**Directions for this task:** I'd like every entry returned exactly as it is, with the images left out.

□ □ □

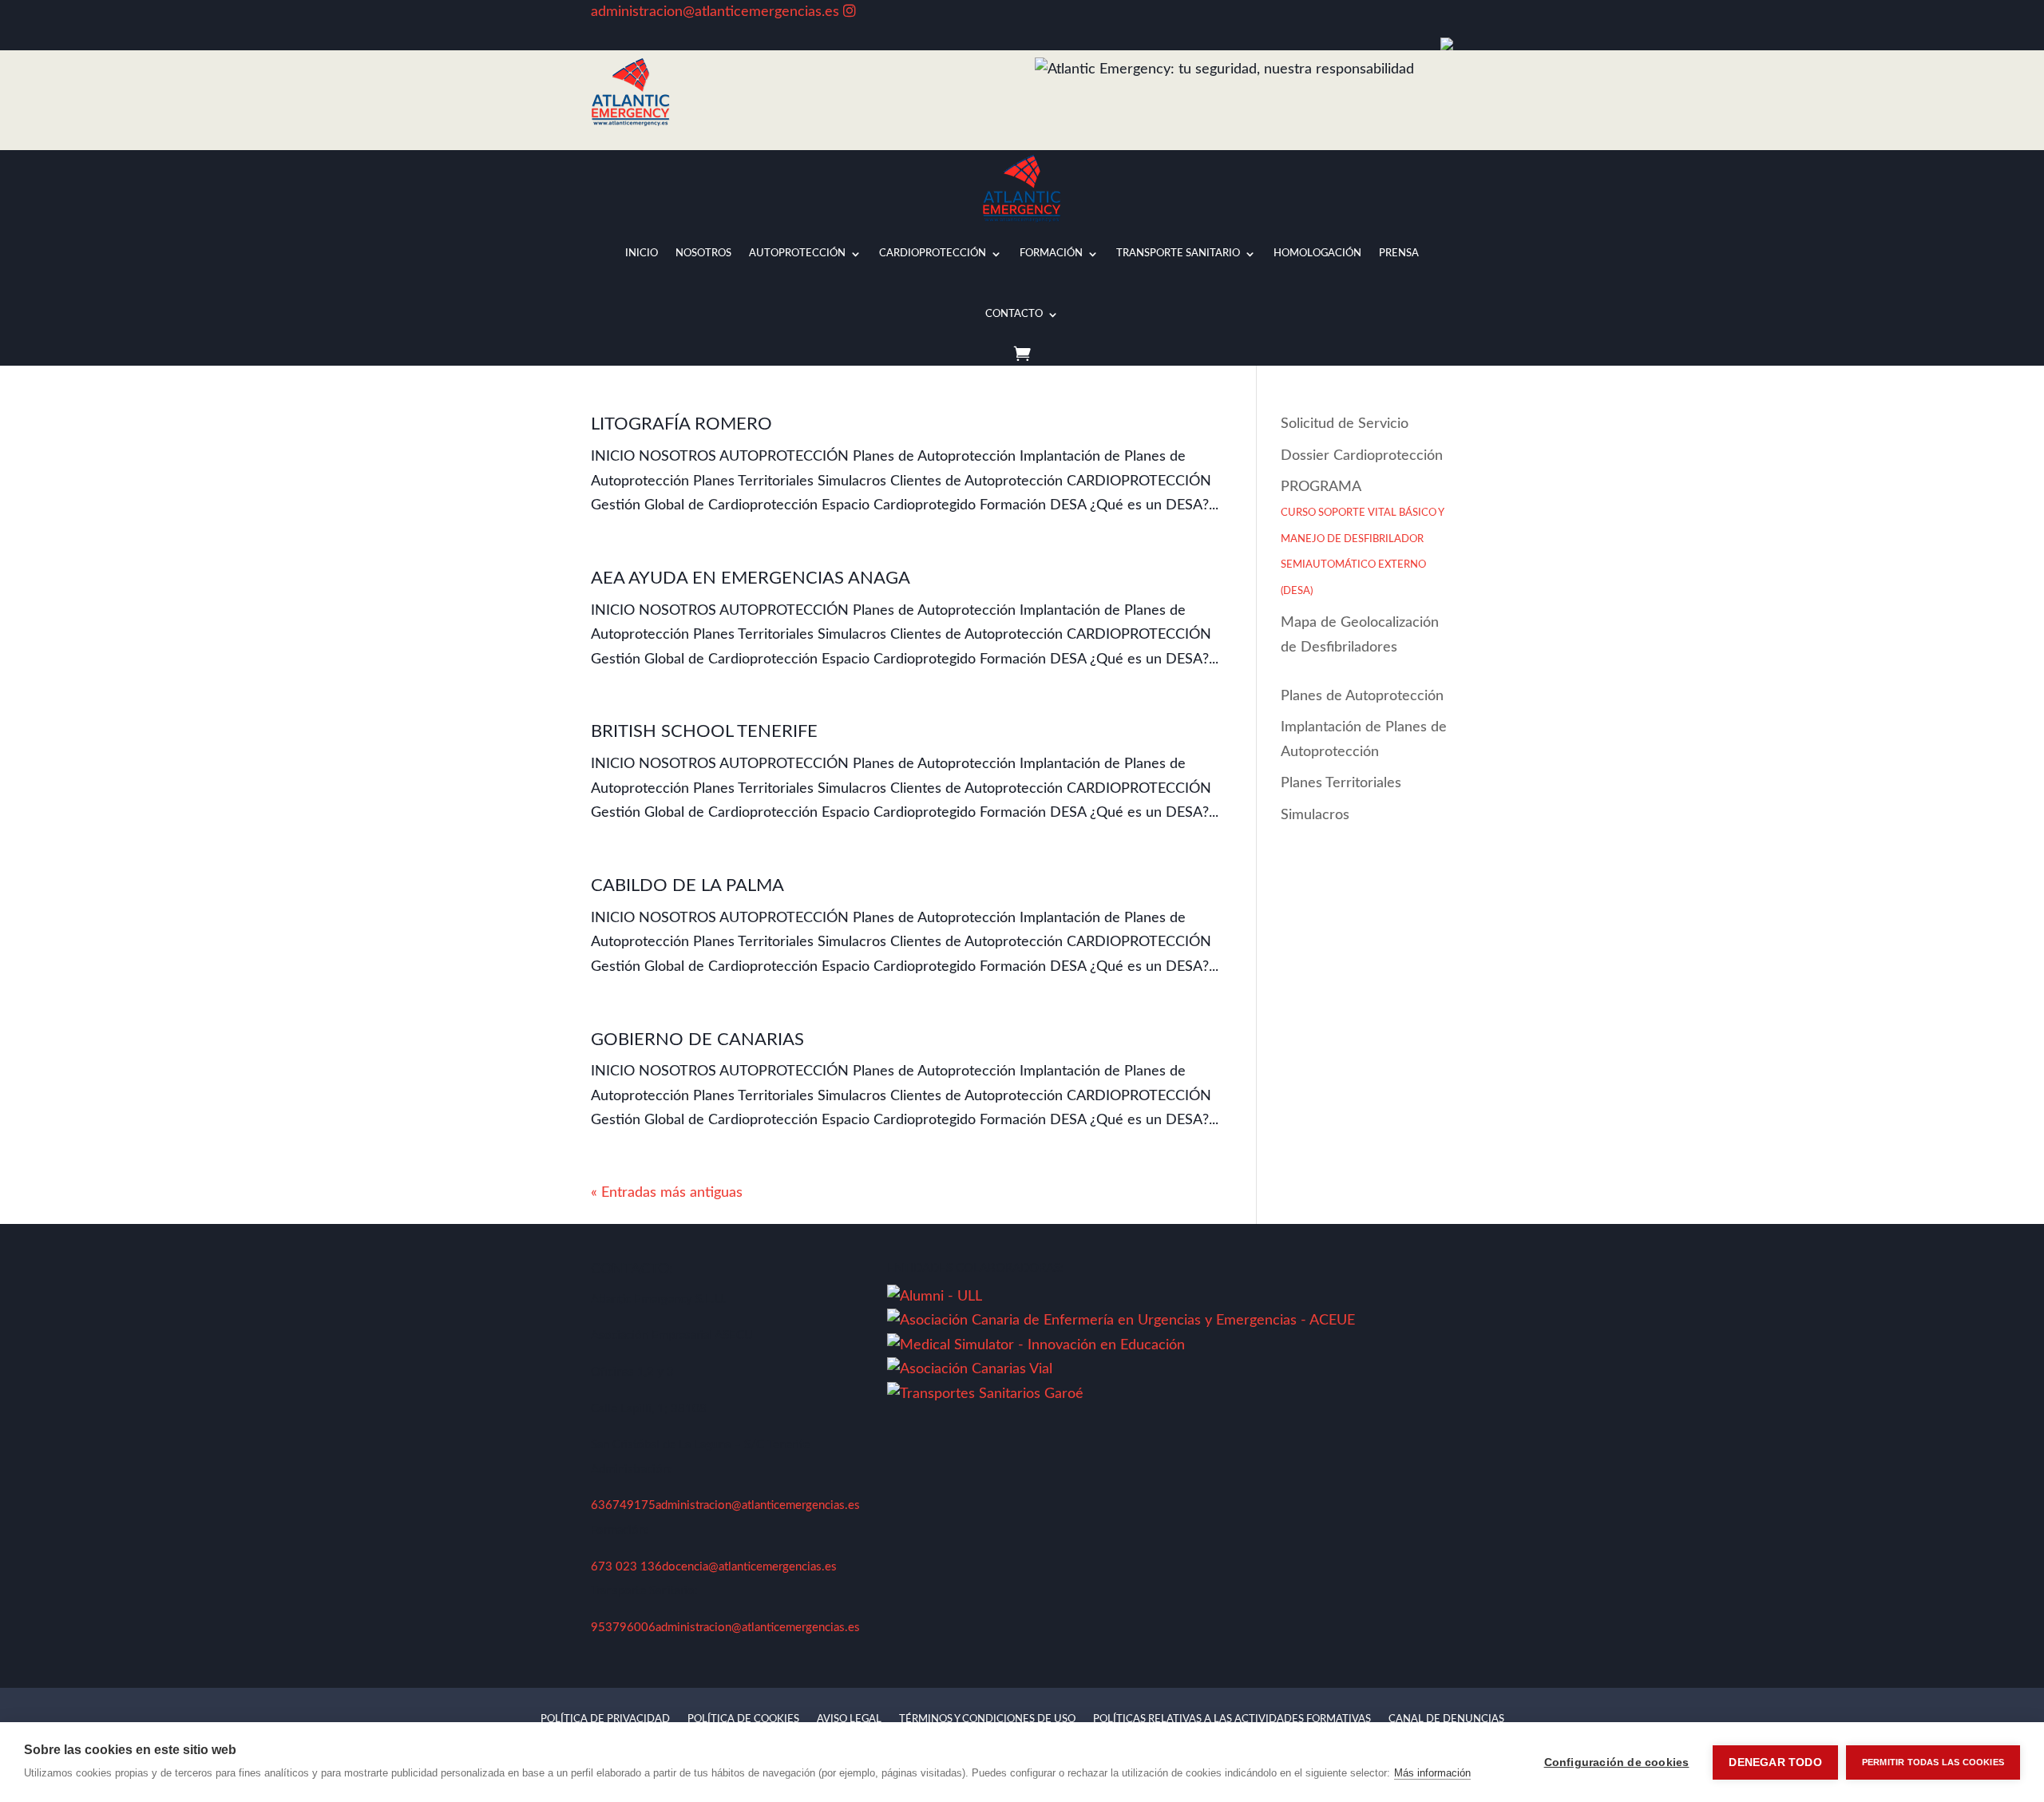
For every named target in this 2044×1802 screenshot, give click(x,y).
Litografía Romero (681, 424)
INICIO (641, 253)
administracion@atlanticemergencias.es (715, 12)
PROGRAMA (1362, 538)
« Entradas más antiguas (667, 1193)
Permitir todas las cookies (1933, 1762)
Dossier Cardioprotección (1362, 456)
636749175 (623, 1505)
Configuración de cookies (1616, 1762)
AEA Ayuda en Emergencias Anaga (750, 578)
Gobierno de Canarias (697, 1039)
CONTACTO (1014, 314)
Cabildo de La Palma (687, 885)
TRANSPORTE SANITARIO (1178, 253)
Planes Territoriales (1341, 783)
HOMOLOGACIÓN (1317, 253)
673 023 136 (626, 1567)
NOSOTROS (703, 253)
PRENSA (1399, 253)
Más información (1432, 1773)
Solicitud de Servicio (1344, 424)
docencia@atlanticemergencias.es (749, 1567)
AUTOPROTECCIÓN (797, 253)
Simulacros (1315, 815)
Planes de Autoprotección (1362, 696)
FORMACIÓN (1051, 253)
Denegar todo (1775, 1762)
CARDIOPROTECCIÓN (932, 253)
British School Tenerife (704, 731)
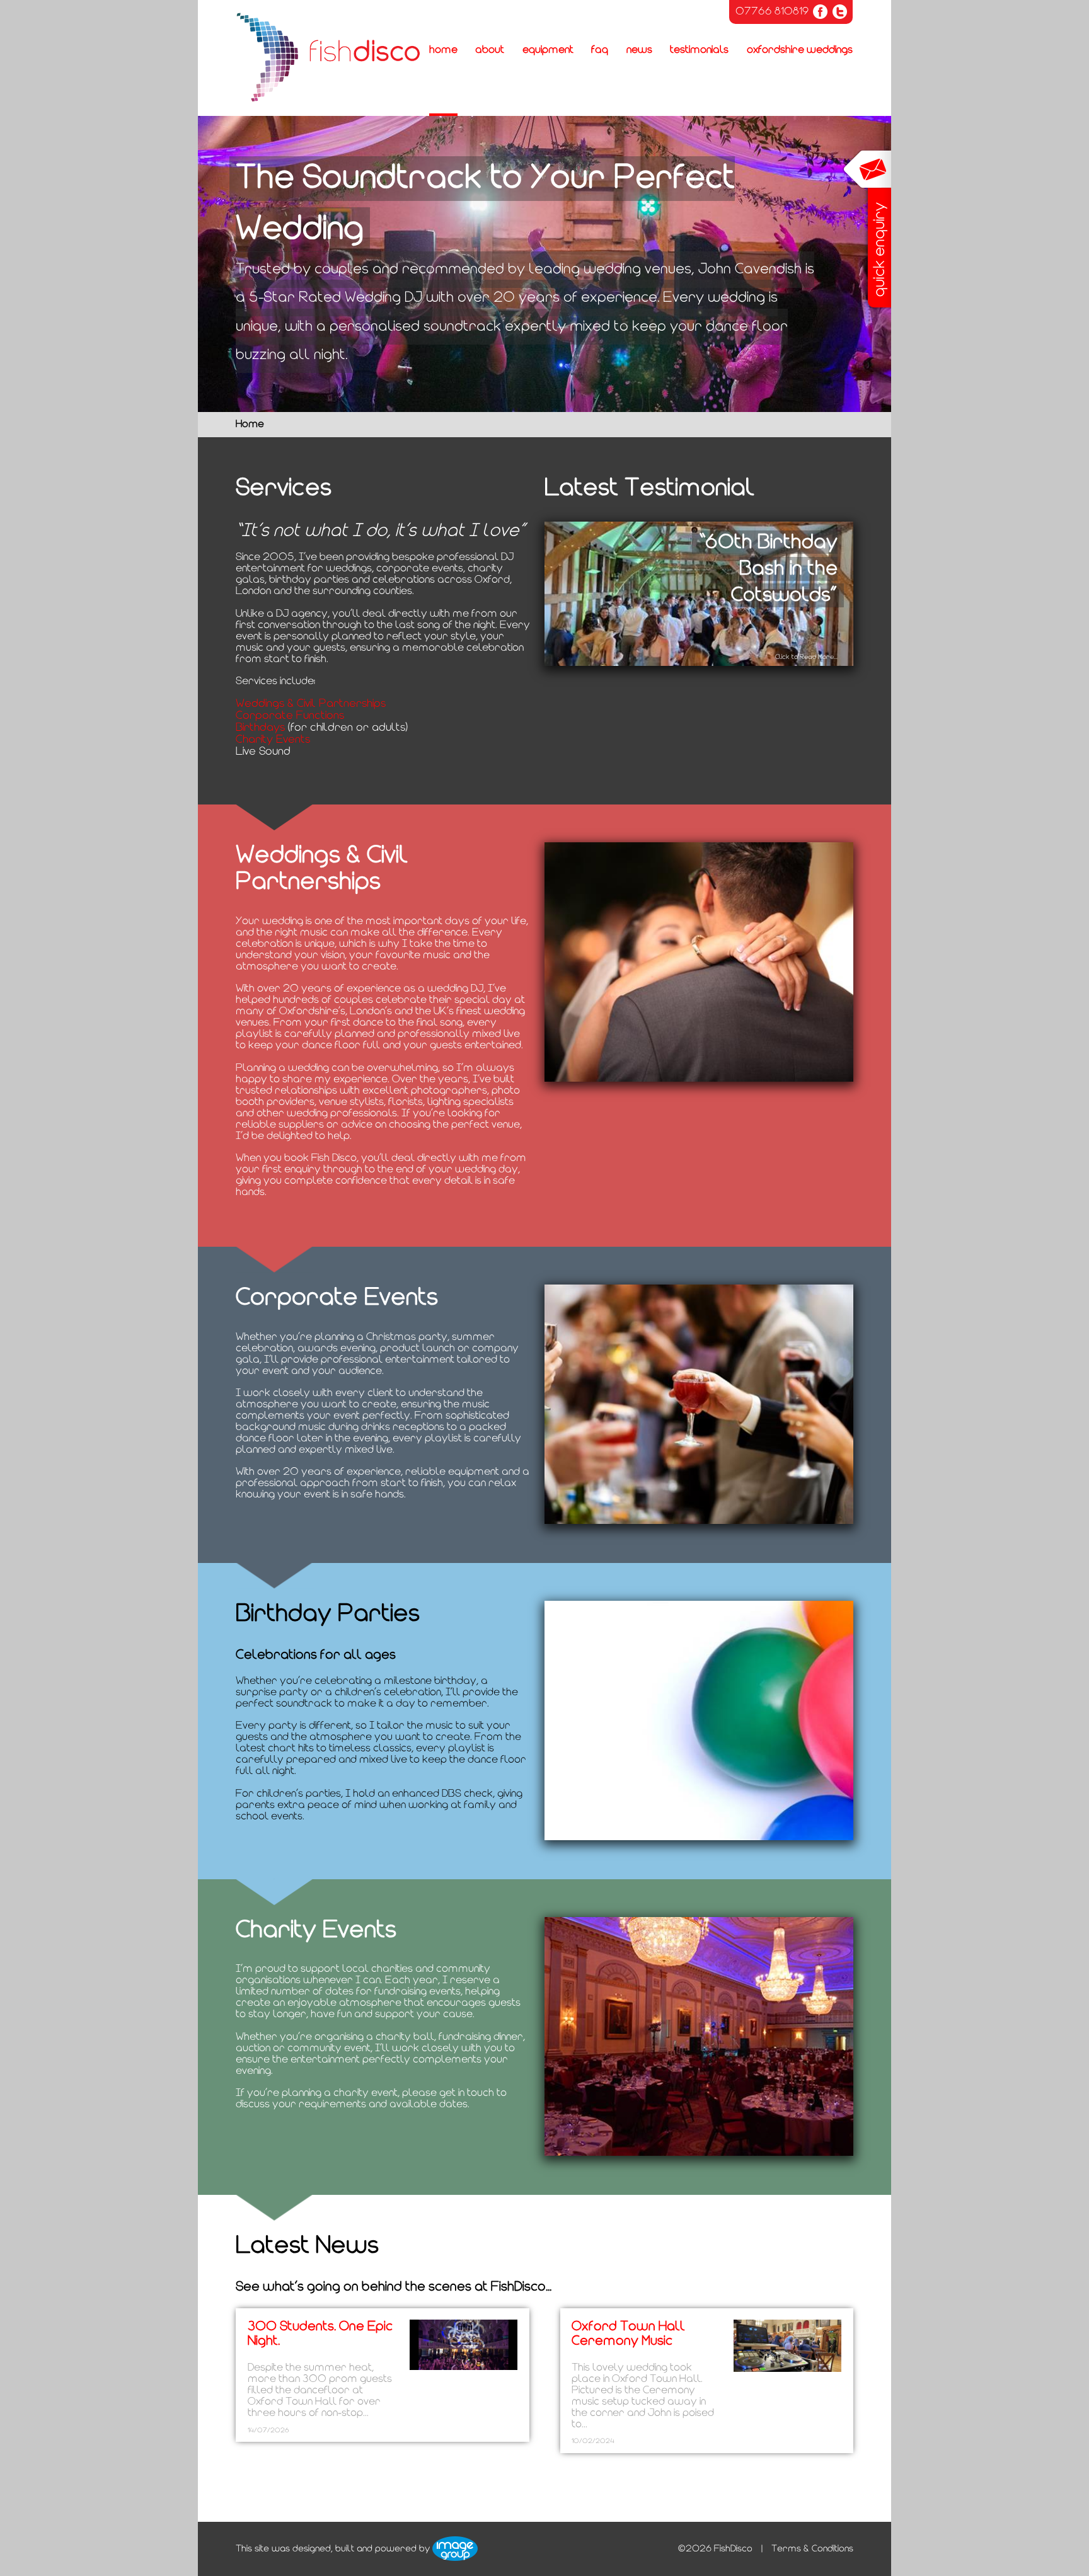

□ □ □

**Response area:**
For every named target in this 2044×1802 screenshot, give click(x,y).
Litografía Romero (681, 424)
INICIO (641, 253)
administracion@atlanticemergencias.es (715, 12)
PROGRAMA (1362, 538)
« Entradas más antiguas (667, 1193)
Permitir todas las cookies (1933, 1762)
Dossier Cardioprotección (1362, 456)
636749175 (623, 1505)
Configuración de cookies (1616, 1762)
AEA Ayuda en Emergencias Anaga (750, 578)
Gobierno de Canarias (697, 1039)
CONTACTO (1014, 314)
Cabildo de La Palma (687, 885)
TRANSPORTE SANITARIO (1178, 253)
Planes Territoriales (1341, 783)
HOMOLOGACIÓN (1317, 253)
673 023 136 (626, 1567)
NOSOTROS (703, 253)
PRENSA (1399, 253)
Más información (1432, 1773)
Solicitud de Servicio (1344, 424)
docencia@atlanticemergencias.es (749, 1567)
AUTOPROTECCIÓN (797, 253)
Simulacros (1315, 815)
Planes de Autoprotección (1362, 696)
FORMACIÓN (1051, 253)
Denegar todo (1775, 1762)
CARDIOPROTECCIÓN (932, 253)
British School Tenerife (704, 731)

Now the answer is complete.